Knowing what’s going on with your own brand isn’t everything, and that’s a two-way street between yourself and your (potential) clients. A white paper from public relations software company dna13 introduces the synchronization factor into brand management. When dealing with your own brand, especially as a PR professional, keeping your principles aligned across the board is the way to go. It seems like a basic approach to managing your brand and your team, but it never hurts to see a simplified version.
dna13 outlines the four aspects of brand management that can be synchronized, with clients and team members. Sync your C-suite (in many regards, that means you), your colleagues, your tools and your messages. Finding a way to sync all of these things translates into a more streamlines management system that saves you time, money and a boatload of mistakes.

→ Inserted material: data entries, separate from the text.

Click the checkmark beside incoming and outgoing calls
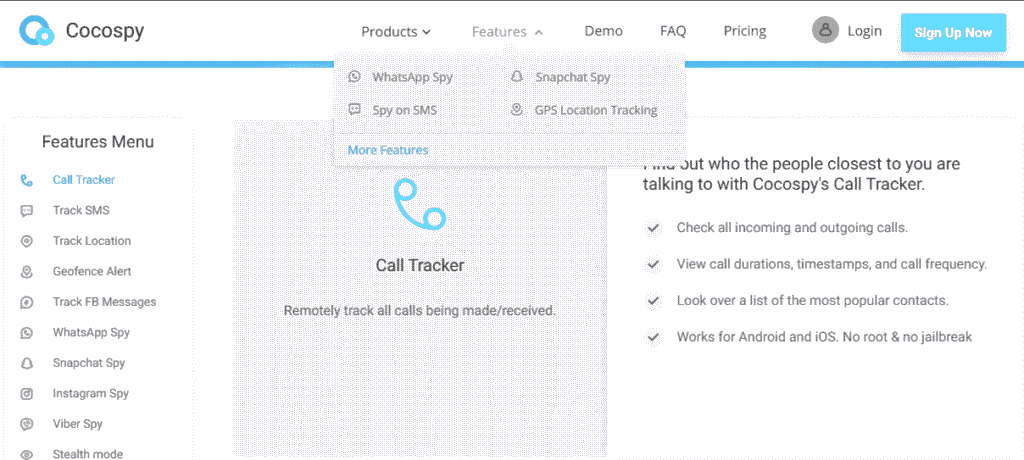This screenshot has width=1024, height=460. pyautogui.click(x=652, y=228)
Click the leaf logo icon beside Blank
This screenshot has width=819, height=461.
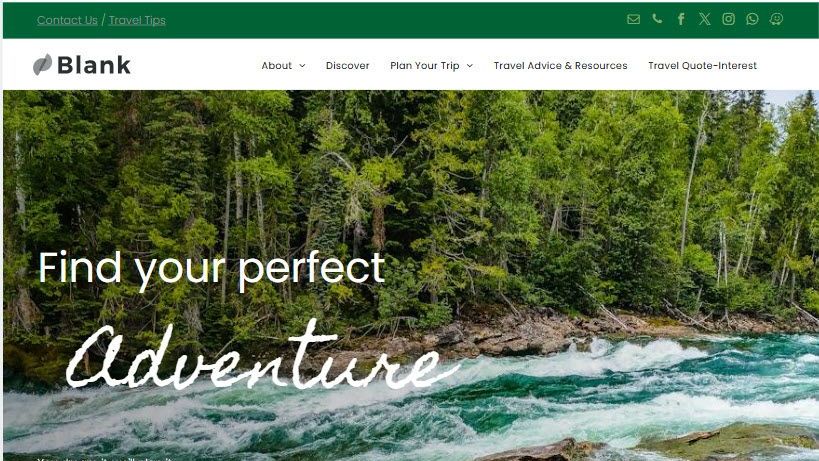[42, 65]
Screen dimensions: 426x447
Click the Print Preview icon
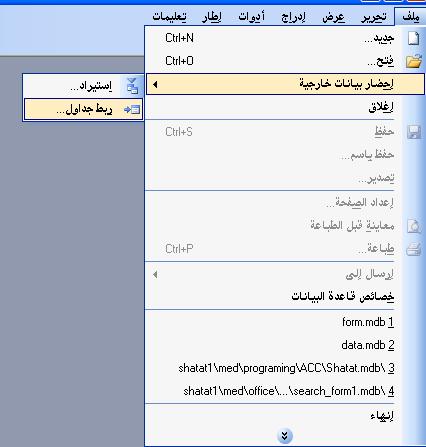pyautogui.click(x=414, y=226)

I had my own oops moment yesterday, when I used both inaccurate information as well as a mistaken comprehension of an initial source when writing a blog post. Sharing the principles for the work environment, the team itself, and how our brand is portrayed to the public means a great deal, and it was because of this shared vision that everyone’s been able to recover from what could have been a disaster on my part.
Being in the public relations field is something I didn’t expect to do, having gone to college for pre-med and started a career in pharmaceutical and clinical research. But this is where I ended up, after blogger for several years and working both directly and indirectly with the public relations industry ever since.

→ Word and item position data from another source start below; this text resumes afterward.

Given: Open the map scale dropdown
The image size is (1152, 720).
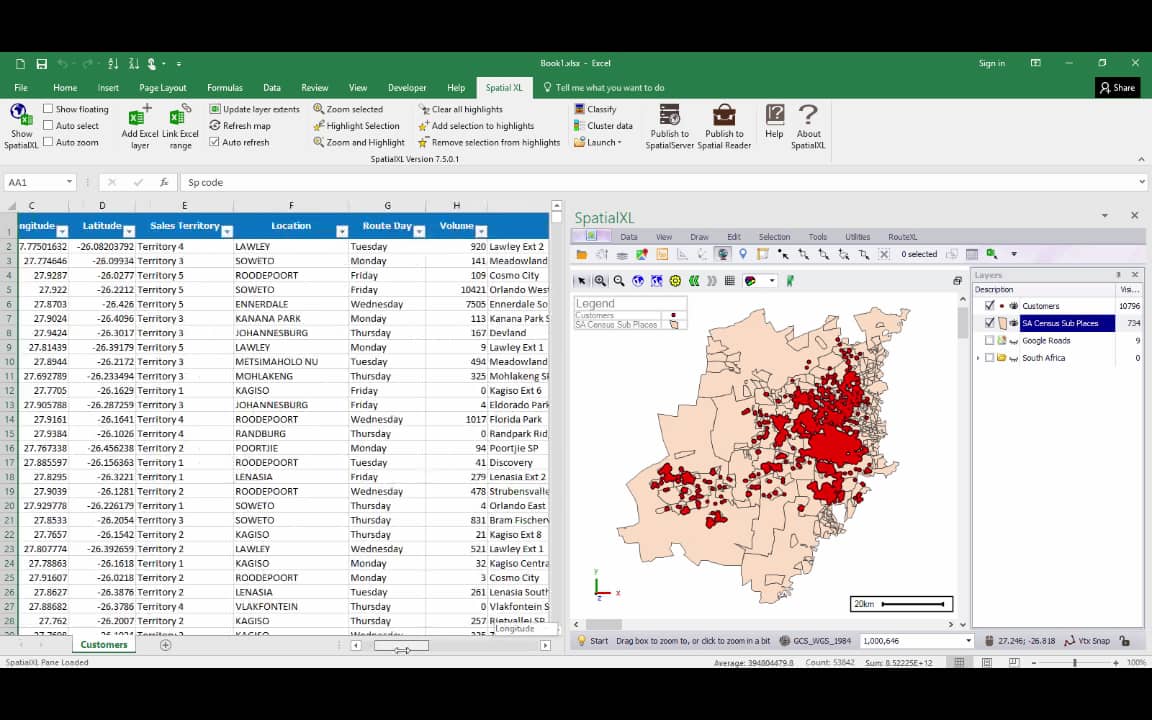Looking at the screenshot, I should (968, 641).
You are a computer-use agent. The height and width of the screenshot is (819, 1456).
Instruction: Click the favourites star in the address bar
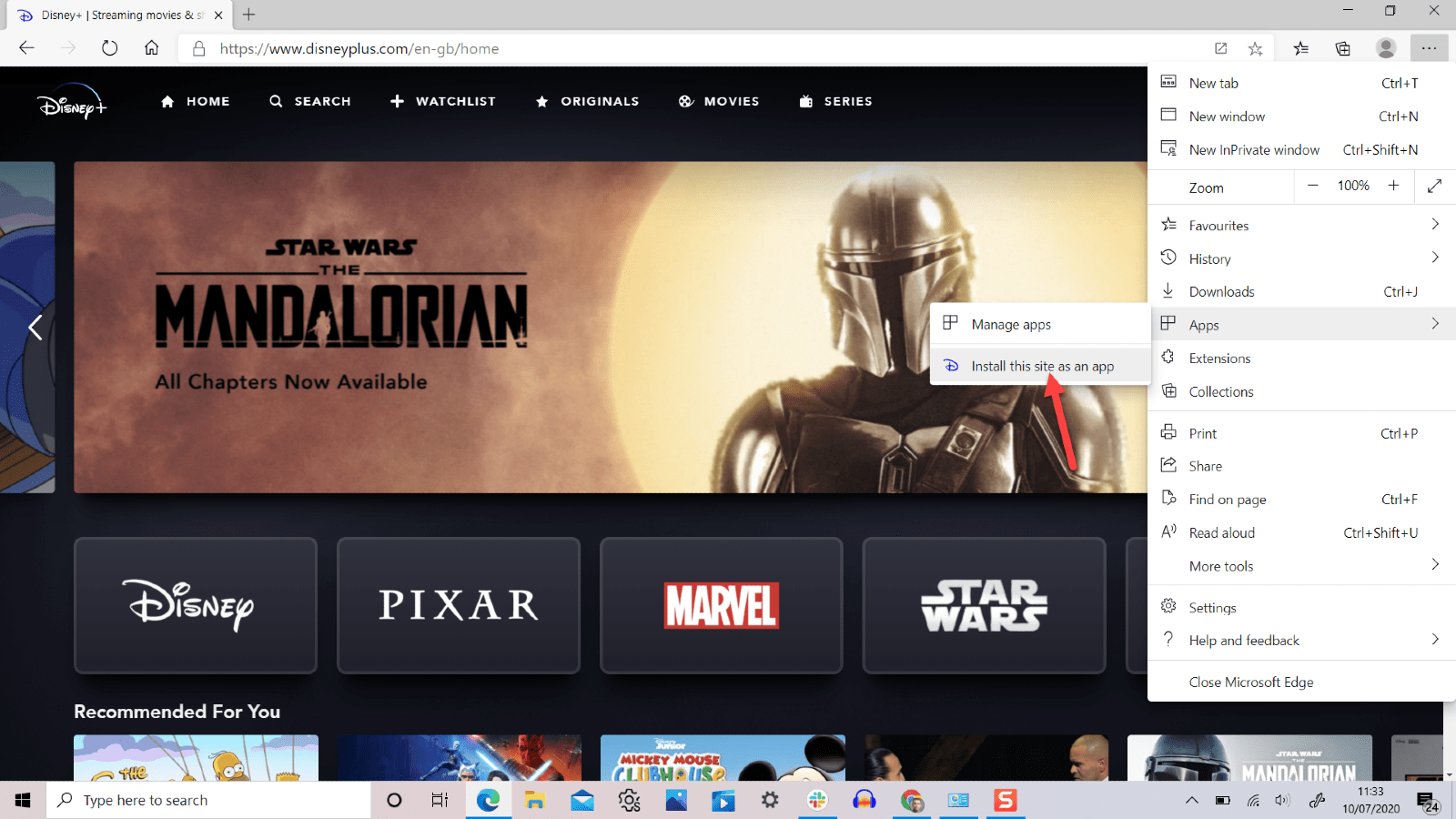point(1256,48)
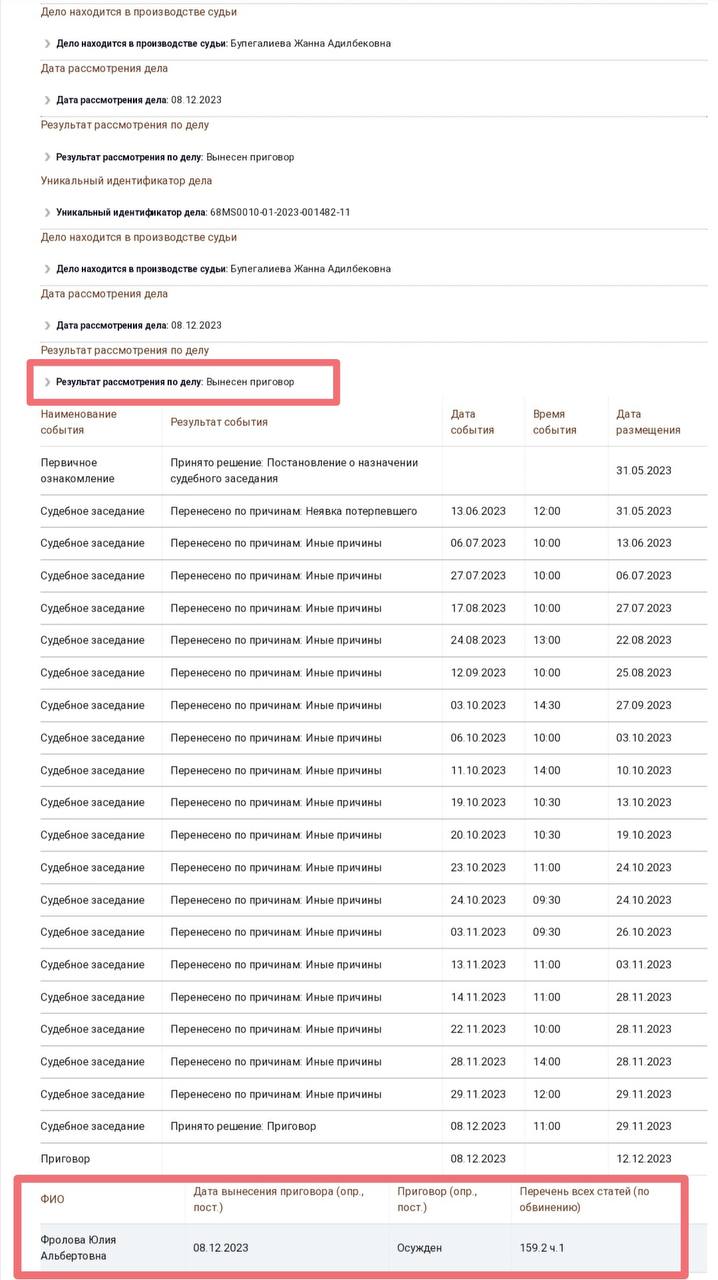Open defendant name 'Фролова Юлия Альбертовна'

tap(78, 1247)
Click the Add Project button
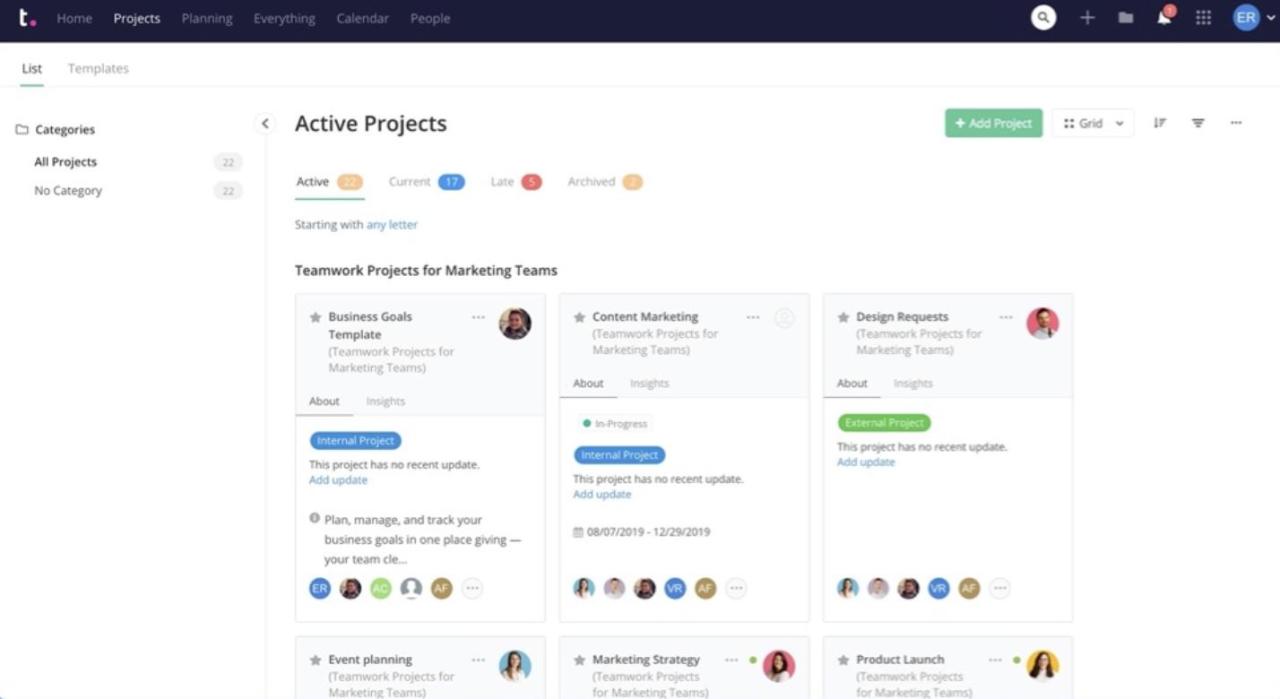The image size is (1280, 699). [993, 122]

It’s one of those things that happened slowly and unknowingly for me, as nearly everything I’d been doing online since the age of fifteen turned out to be self-marketing in one way or another. The level of branding that goes into our actions taken within any social media outlet, offline or online, translates into the ways in which we present ourselves to the world. In turn, our branding based on our actions acts as billboard to all of those around us.
Unifying as many aspects of your brand from an internal standpoint will undoubtedly help you maintain your brand’s reputation from the outside looking in. It’s increasingly difficult to do, given the amount of influence the rest of the world can have through social media. Yet taking that new approach to accountability for your brand’s public image means first looking at a new approach for accountability with you as an individual, a team, and a company.